## DO THIS
Lay out as a numbered list the lines of the data below, starting with the line containing "The height and" and continuing through the end of the data, skipping blank lines. Leave the pictures out.
** BEGIN DATA SHOWN **
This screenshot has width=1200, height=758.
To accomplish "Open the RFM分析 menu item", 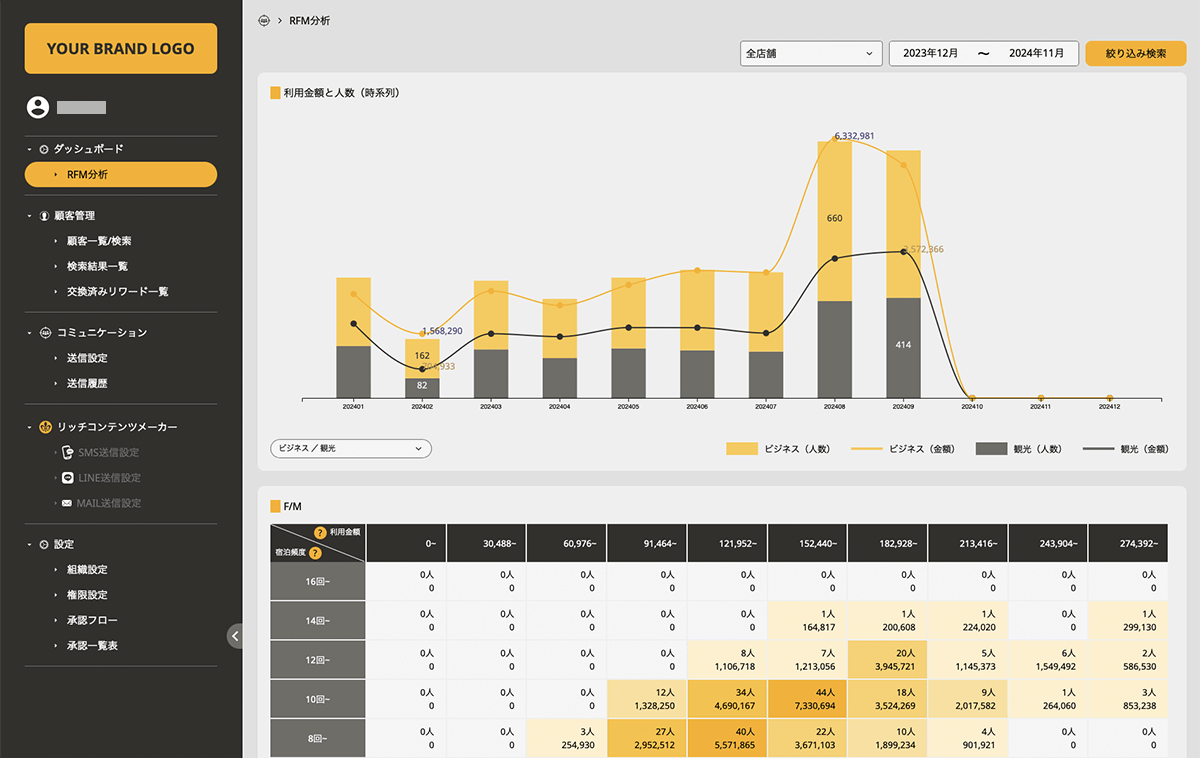I will pyautogui.click(x=120, y=175).
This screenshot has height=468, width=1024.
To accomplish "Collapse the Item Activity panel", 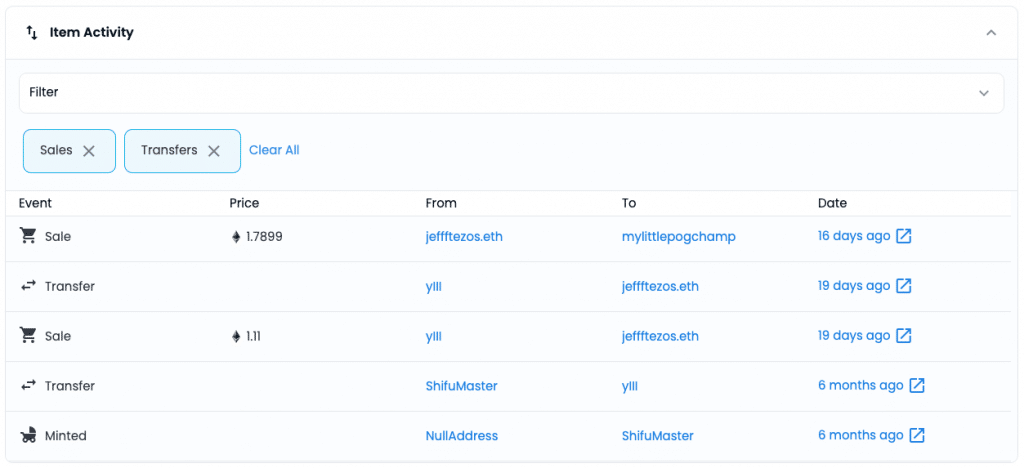I will click(991, 33).
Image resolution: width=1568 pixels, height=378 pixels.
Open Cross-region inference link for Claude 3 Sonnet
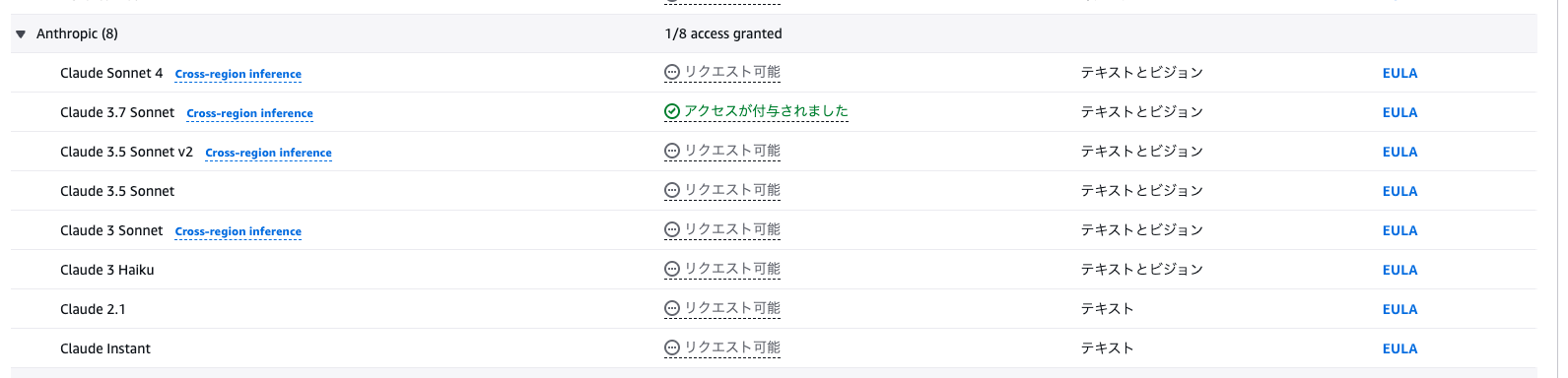click(239, 231)
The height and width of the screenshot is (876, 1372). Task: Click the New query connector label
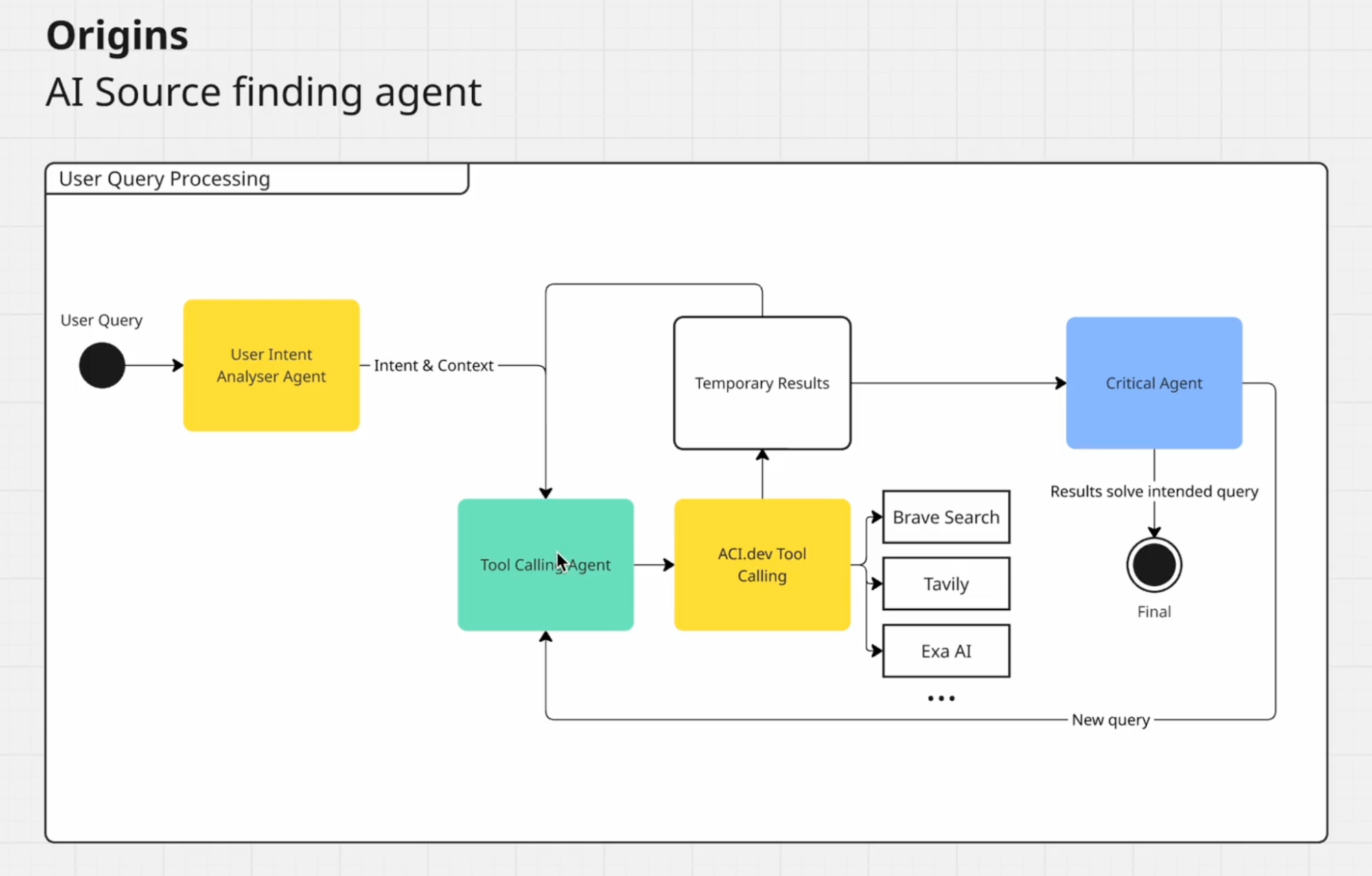click(x=1110, y=720)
** END DATA SHOWN **
## ANSWER TO THIS PROBLEM
1. The height and width of the screenshot is (876, 1372). Task: Click the New query connector label
2. click(x=1110, y=720)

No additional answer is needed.